▶ **TEXT SEGMENT**:
* BEGIN *

Linear Units & Nonlinearity

Every neural network, no matter how massive, is built from one absurdly simple building block: the neuron. A neuron takes some inputs, multiplies each by a weight, adds them up, and then squishes the result through a nonlinear function. That's it. The entire deep learning revolution rests on this.

Why does the nonlinearity matter so much? Without it, stacking layers would be pointless — two linear transformations in a row are just one linear transformation in disguise. The activation function (ReLU, GELU, tanh) is what lets a network bend and curve to fit real data. It's the difference between drawing a straight line and drawing anything you want.

Formally, a single neuron computes: $$y = \phi(\mathbf w\cdot\mathbf x + b).$$ Without $\phi$, stacks of linear layers collapse to one linear map. With $\phi$, you can approximate arbitrarily complex functions.

Softmax & Cross‑Entropy

When a network needs to pick one option out of many — "is this a cat, dog, or bird?" — it produces raw scores called logits. But raw scores aren't probabilities. Softmax fixes that: it exponentiates each score and normalizes them so they sum to one. Bigger logit, bigger probability. Simple and differentiable.

Now, how do we measure how wrong the network is? That's where cross-entropy comes in. It computes $-\log p_t$, the negative log of the probability assigned to the correct class. Why log probability? Because it punishes confident wrong answers far more than uncertain ones. If the network says "I'm 99% sure this is a dog" and it's actually a cat, the loss explodes. That harsh penalty is exactly what drives fast learning.

Softmax turns logits into probabilities: $$p_i=\frac{e^{z_i}}{\sum_j e^{z_j}}.$$ For a target class $t$, cross‑entropy is $L=-\log p_t$.

Dot‑Product Attention

Attention is the mechanism that lets a network decide what to focus on. Think of it like a soft dictionary lookup: the query says "what am I looking for?", the keys say "here's what I have", and the dot product between them measures how well each key matches the query. High match? Pay attention. Low match? Ignore it.

The scores get scaled (divided by $\sqrt{d}$ to keep gradients well-behaved) and then passed through softmax to become proper weights. The result is a smooth, differentiable way for the network to route information — no hard choices, just weighted blending. This is the beating heart of the transformer.

Formally: attention weights for query $q_i$ over keys $K$ are the softmax of scaled dot products.

Positional Encodings

Here's a problem: attention treats its inputs as a set, not a sequence. Without positional information, "the cat sat on the mat" and "the mat sat on the cat" look identical to the network. That's the bag-of-words problem, and it's a dealbreaker for language.

The fix is elegant: add a unique positional signal to each token's embedding before it enters the network. The original transformer uses sinusoidal functions at different frequencies — think of it like giving each position a unique fingerprint made of overlapping waves. Low-frequency waves encode coarse position (beginning vs. end), high-frequency waves encode fine position (this word vs. the next).

Sinusoidal bands encode position at multiple scales, letting the network distinguish word order without any learned parameters.

* END *

▶ **GIVEN DATA**:
* BEGIN *

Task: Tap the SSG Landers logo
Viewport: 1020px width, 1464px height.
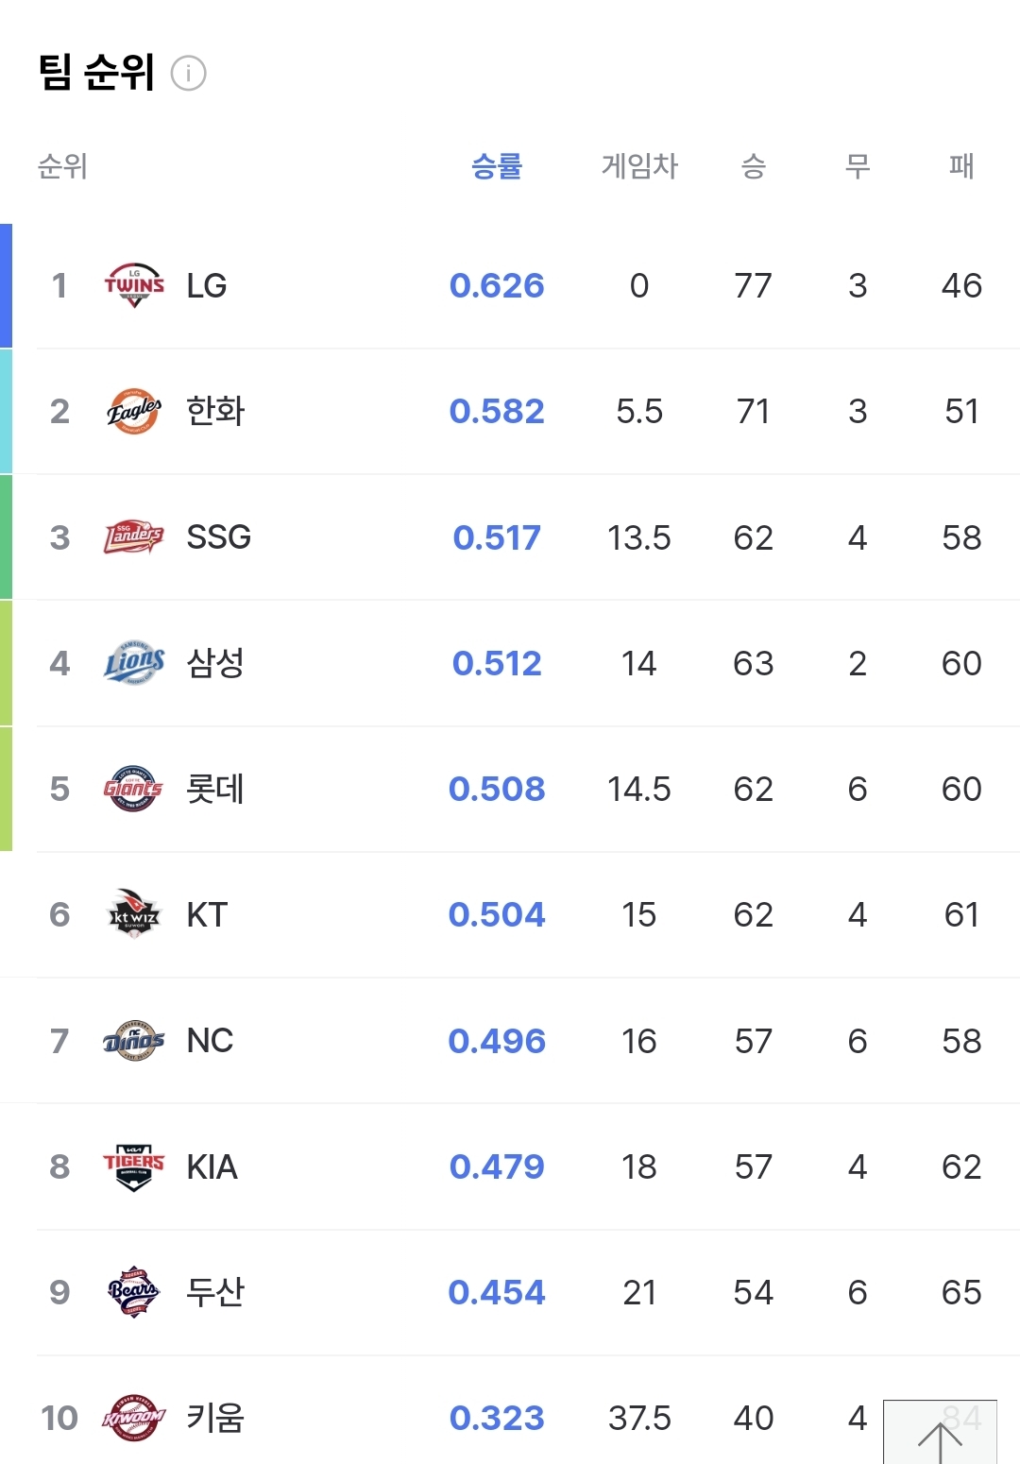Action: (133, 536)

* END *

▶ **YOUR OBJECTIVE**: Please explain in one to three sentences why, according to the text on neural network basics, cross-entropy uses the negative log of the probability assigned to the correct class.

▶ **RESULT OF THIS EXERCISE**: The log makes the loss punish confident wrong answers far more than uncertain ones. A network that says it is 99% sure an image is a dog when it is actually a cat gets a loss that explodes. That harsh penalty is what drives fast learning.